[Collected data entries]
● ● ● ● ●

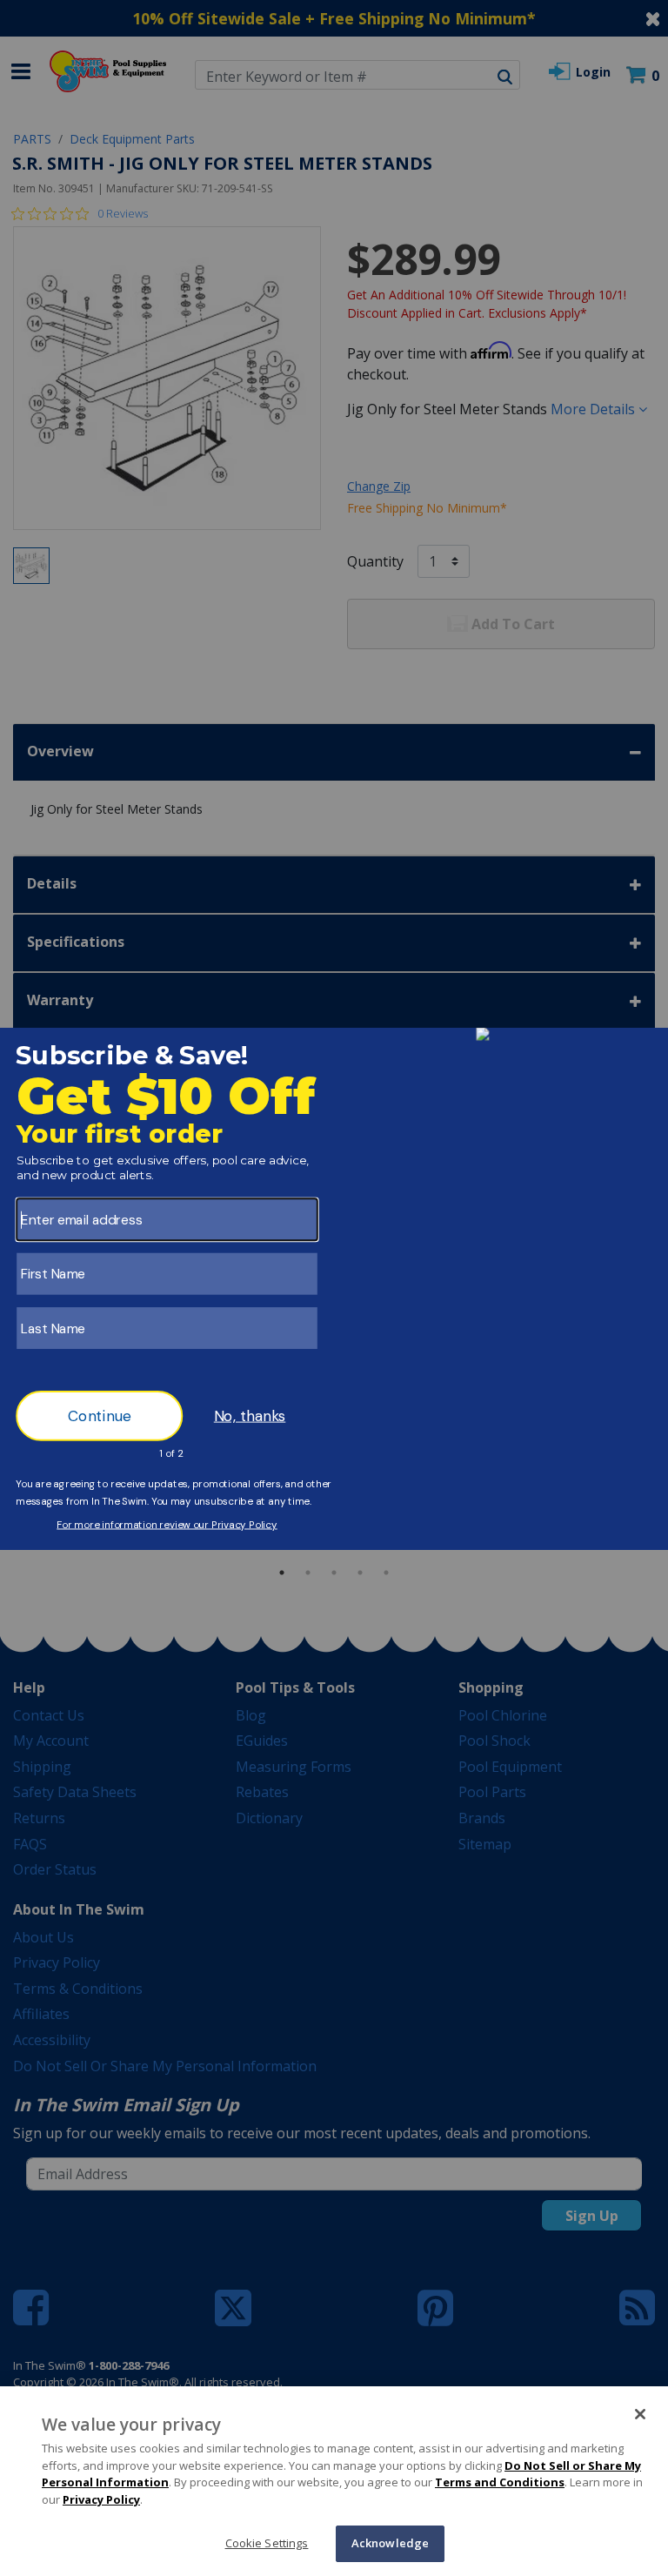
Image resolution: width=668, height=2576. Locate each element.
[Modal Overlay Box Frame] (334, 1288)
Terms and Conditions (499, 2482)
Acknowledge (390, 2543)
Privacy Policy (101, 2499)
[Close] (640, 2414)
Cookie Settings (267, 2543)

● ● ● ● ●

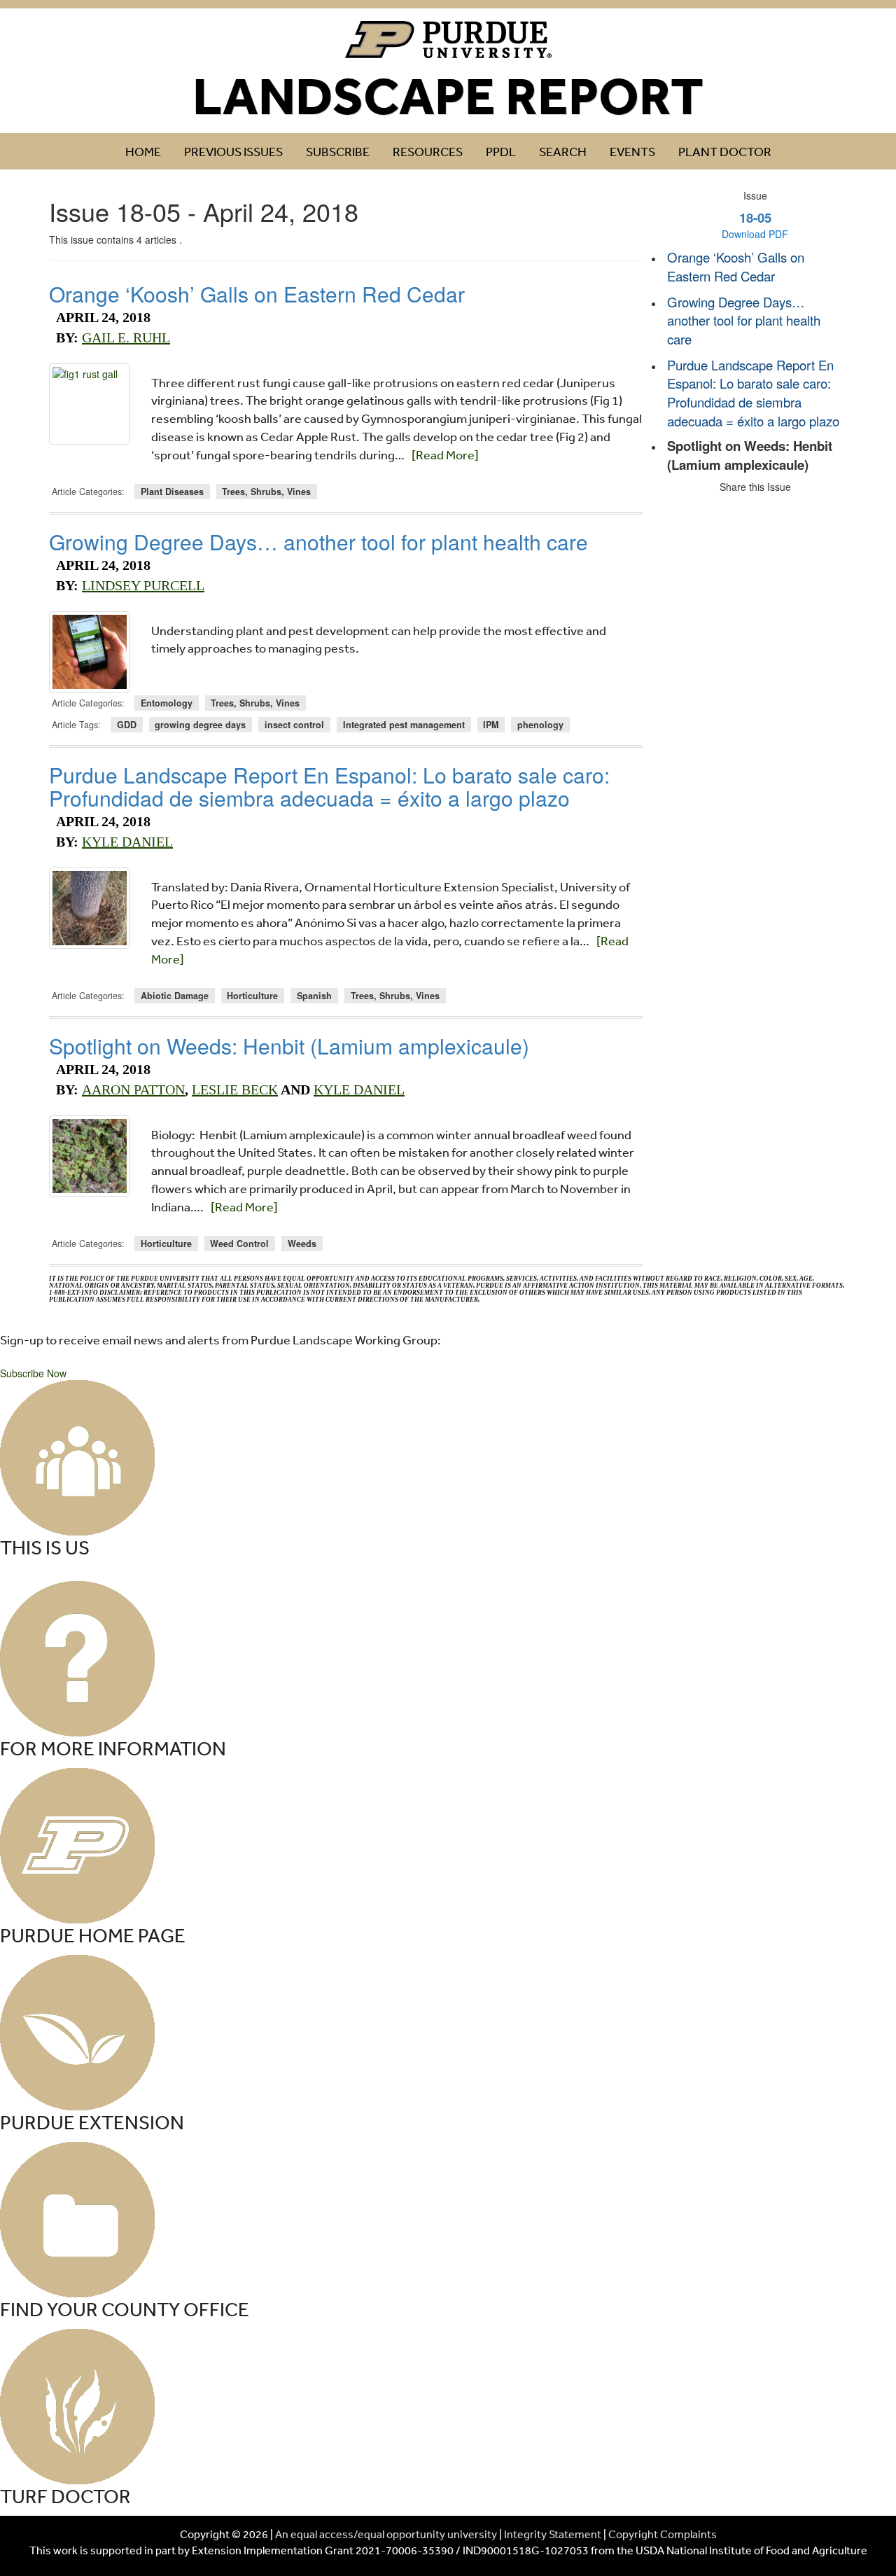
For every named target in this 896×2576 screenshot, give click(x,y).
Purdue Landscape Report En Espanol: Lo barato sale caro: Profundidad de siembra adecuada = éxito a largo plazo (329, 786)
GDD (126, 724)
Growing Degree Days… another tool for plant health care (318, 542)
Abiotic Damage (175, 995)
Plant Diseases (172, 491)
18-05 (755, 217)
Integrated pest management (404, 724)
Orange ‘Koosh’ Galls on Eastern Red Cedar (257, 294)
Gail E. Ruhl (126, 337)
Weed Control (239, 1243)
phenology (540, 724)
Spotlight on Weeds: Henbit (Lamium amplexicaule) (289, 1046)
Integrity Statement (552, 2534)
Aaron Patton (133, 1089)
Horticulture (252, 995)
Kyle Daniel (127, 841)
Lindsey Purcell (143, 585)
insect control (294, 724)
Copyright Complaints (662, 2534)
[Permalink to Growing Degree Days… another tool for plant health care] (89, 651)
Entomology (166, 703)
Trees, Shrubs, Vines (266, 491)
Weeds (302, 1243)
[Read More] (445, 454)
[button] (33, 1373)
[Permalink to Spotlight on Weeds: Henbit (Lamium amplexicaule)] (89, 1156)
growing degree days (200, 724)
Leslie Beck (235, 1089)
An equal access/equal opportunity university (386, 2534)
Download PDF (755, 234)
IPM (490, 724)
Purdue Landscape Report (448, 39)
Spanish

● ● ● ● ●

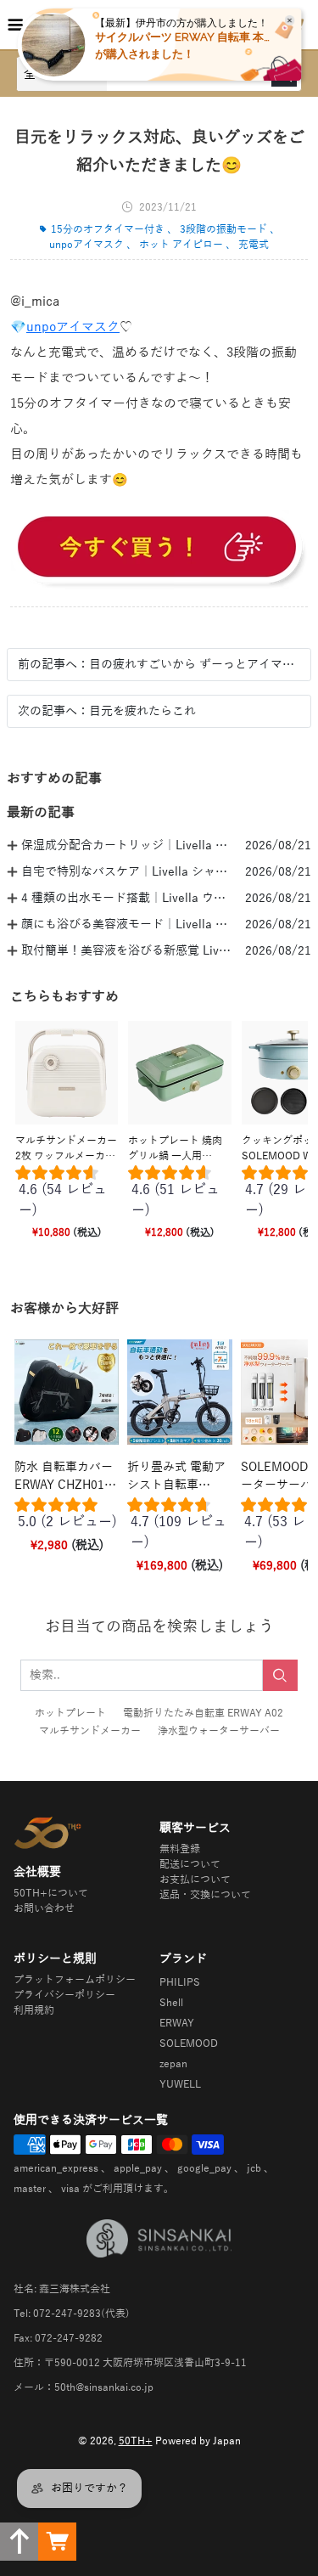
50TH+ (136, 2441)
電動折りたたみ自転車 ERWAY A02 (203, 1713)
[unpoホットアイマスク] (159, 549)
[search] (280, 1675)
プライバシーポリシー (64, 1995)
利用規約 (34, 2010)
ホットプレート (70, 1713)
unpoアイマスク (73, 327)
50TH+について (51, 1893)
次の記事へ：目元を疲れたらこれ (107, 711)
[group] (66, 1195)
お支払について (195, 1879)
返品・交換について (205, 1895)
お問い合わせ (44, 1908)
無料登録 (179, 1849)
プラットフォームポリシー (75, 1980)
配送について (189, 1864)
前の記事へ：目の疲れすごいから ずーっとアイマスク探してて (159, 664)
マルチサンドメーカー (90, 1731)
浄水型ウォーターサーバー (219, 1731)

● ● ● ● ●

● **Work to be completed**: Return all lines of the data in which the string "care" appears.

● **Completed task**:
Growing Degree Days… another tool for plant health care (318, 542)
[Permalink to Growing Degree Days… another tool for plant health care] (89, 651)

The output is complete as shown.